Judge issues mixed ruling in Sterigenics lawsuit against Cobb

March 26, 2020 Smyrna - Aerial view shows The Sterigenics plant (foreground) in Smyrna on Thursday, March 26, 2020. Cobb County Commission Chairman Mike Boyce signed an emergency authorization Wednesday, allowing Sterigenics to reopen on a “limited contingency basis.” The plant had been closed since August pending the re-issuance of local and state permits. (Hyosub Shin / Hyosub.Shin@ajc.com)

Credit: HYOSUB SHIN / AJC

Credit: HYOSUB SHIN / AJC

March 26, 2020 Smyrna - Aerial view shows The Sterigenics plant (foreground) in Smyrna on Thursday, March 26, 2020. Cobb County Commission Chairman Mike Boyce signed an emergency authorization Wednesday, allowing Sterigenics to reopen on a “limited contingency basis.” The plant had been closed since August pending the re-issuance of local and state permits. (Hyosub Shin / Hyosub.Shin@ajc.com)

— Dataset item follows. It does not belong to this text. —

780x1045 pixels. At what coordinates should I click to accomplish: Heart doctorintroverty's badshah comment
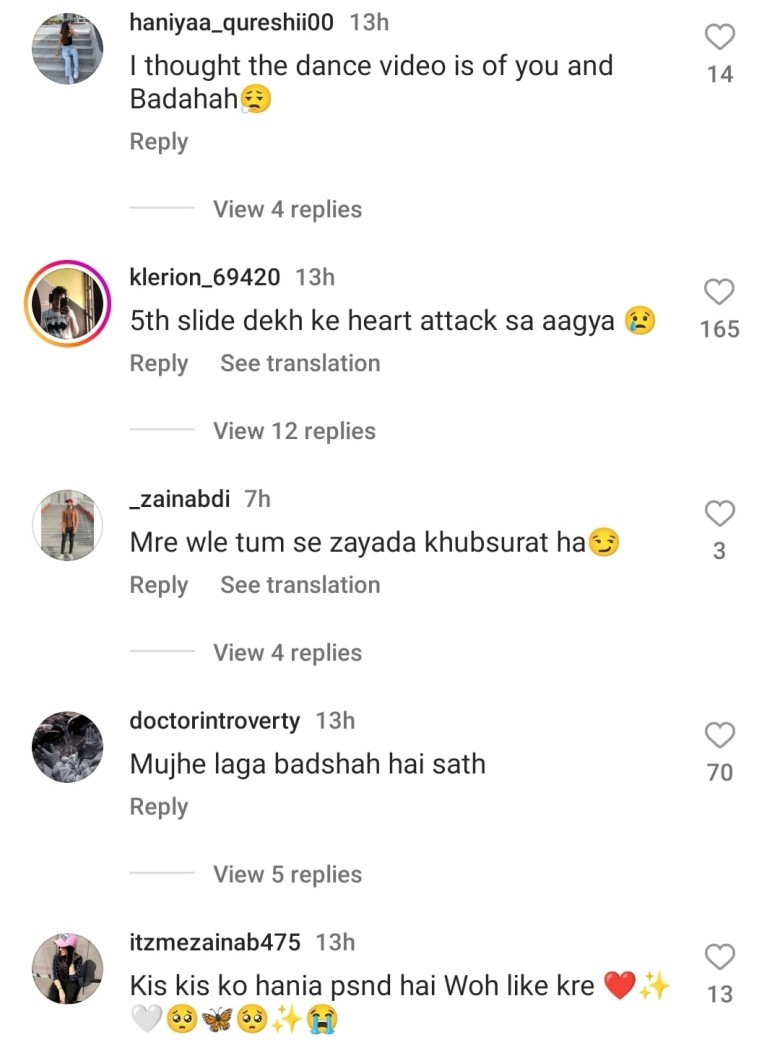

A controversial medical sterilizer may continue operating near Smyrna following a judge’s ruling that sided with some of the company’s claims but still left the door open to stricter regulation.

Sterigenics, the country’s largest medical sterilization firm, has been at the center of a heated public debate over whether its business practices put local communities at increased risk of cancer. The company uses ethylene oxide, a cancer-causing gas, to sterilize medical equipment and other goods.

In 2020, Sterigenics filed a lawsuit against Cobb County officials who sought to require its local facility to obtain a new occupancy permit based on a higher standard for heavy industry.

The Sterigenics’ complaint argued that county officials were looking for an excuse to shut down the plant to appease public outrage following media coverage of a federal report on increased cancer risk in surrounding neighborhoods. The facility has been operating under a temporary court order as the case moved forward.

This week, U.S District Judge Sarah E. Geraghty ruled that Cobb’s decision to require the new permit on the grounds Sterigenics had undertaken “substantial” renovations to install new pollution controls was not valid based on the limited scope of the work.

Ultimately, however, Geraghty allowed that the county could assert a requirement for a new permit under other conditions. In this hypothetical scenario, any potential damage to Sterigenics is unknown, she said.

“Discussions over what facility changes would be required for the issuance of a new [certificate of occupancy] were cut off by the start of this litigation, with the question left unanswered,” she wrote. “[D]espite what Sterigenics suggests was [county officials’] aim to shut down the facility permanently, the Court is not free to assume that this is what would ultimately occur.”

Geraghty also found no indication that the county or its officials “acted other than in good faith and in keeping with their professional responsibilities,” but added that this was irrelevant to her decision.

Cobb County Commission Chair Lisa Cupid said in a statement that the county attorney was still evaluating the comprehensive ruling.

“I recognize the order will allow the facility to continue operating,” Cupid said. “The order makes it clear that the county will still have the opportunity to monitor the facility and ensure it operates in the interest of public safety.”

Sterigenics did not immediately respond to a request for comment.

Jen Jordan, an attorney and former state senator who used to represent and live in the affected area, said her reading of the decision was that it was a very narrow ruling intended to get the case out of federal court.

“The most important thing is to keep the people of Cobb County safe,” Jordan said. “The county shouldn’t back down, they just need to make sure that what they do is on strong legal grounds and I think that there are strong legal grounds out there.”

Separately, Sterigenics faces legal action from Georgia residents who accuse the company of exposing them to dangerous levels of ethylene oxide. Earlier this year, the company agreed to pay more than $400 million to settle lawsuits brought by Illinois residents living near its Willowbrook facility. The company has denied wrongdoing and said its decision to settle was a financial one.